Bis vor kurzem sah es so aus, als wäre Iran erfolgreich. Es führte nicht nur sein Nuklearprogramm immer weiter – zwei Schritte vorwärts, einen zurück –, sondern baute auch moderne Raketen, mit denen es seine Stellvertreter-Milizen aufrüstete. Ein Szenario, bei dem die israelische Raketenabwehr durch den konzentrierten Angriff von allen Seiten überwunden würde, schien in den Bereich des Möglichen zu rücken. Zugleich näherte sich Iran Russland und China an. Teheran lieferte Russland Drohnen für seinen Krieg gegen die Ukraine, während China zum wichtigsten, fast alleinigen Abnehmer von iranischem Öl aufstieg. Moskau und Peking nahmen Iran auch in ihre „Clubs“ auf – im Juli 2023 trat Iran der eurasischen Shanghai Cooperation Organization und am 1. Januar 2024 den Brics bei. Damit rückte für den Westen die Möglichkeit, Iran erneut zu isolieren und mit Sanktionen zu belegen, in weite Ferne. Statt als Einzelkämpfer zu agieren, ist Iran heute eng verbunden mit zwei anderen Mächten, die ebenfalls die amerikanische Präsenz in ihrer Nachbarschaft bekämpfen, Russland und China.

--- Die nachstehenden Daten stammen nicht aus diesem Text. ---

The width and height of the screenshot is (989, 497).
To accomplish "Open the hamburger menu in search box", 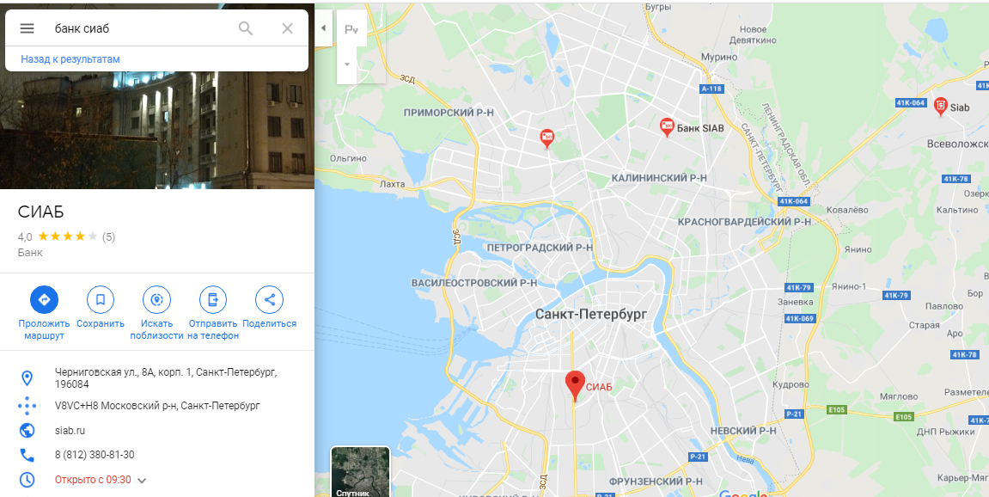I will 27,28.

Die USA hatten dem Ausbau der regionalen Macht Irans weitgehend tatenlos zugesehen. Washington konzentrierte sich auf den Schutz seiner Hauptverbündeten: Israel in erster Linie, die Golfstaaten in zweiter Linie. Trump versuchte in seiner ersten Amtszeit, eine Aussöhnung zwischen Israel und den arabischen Nachbarn hinzubekommen. Biden führte dieses Projekt weiter. Die Verhandlungen über ein Dreier-Abkommen zwischen den USA, Israel und Saudi-Arabien verliefen offenbar recht erfolgreich. Es schien, als würde sich die Situation in Richtung einer Art Kalten Krieges hinbewegen: auf der einen Seite ein von den USA gestützter Block, auf der anderen Seite Iran mit seinen Einflusszonen. Der 7. Oktober 2023, der Angriff der Hamas auf Israel, warf all dies über den Haufen. Er setzte eine Kette von Ereignissen in Gang. Als deren Ergebnis verlor Iran seine regionale Machtstellung weitgehend, nachdem Teheran Israel durch seine Stellvertreter wie auch selbst direkt attackiert hatte. Israel hat sich militärisch klar durchgesetzt und Iran dabei erheblich geschwächt.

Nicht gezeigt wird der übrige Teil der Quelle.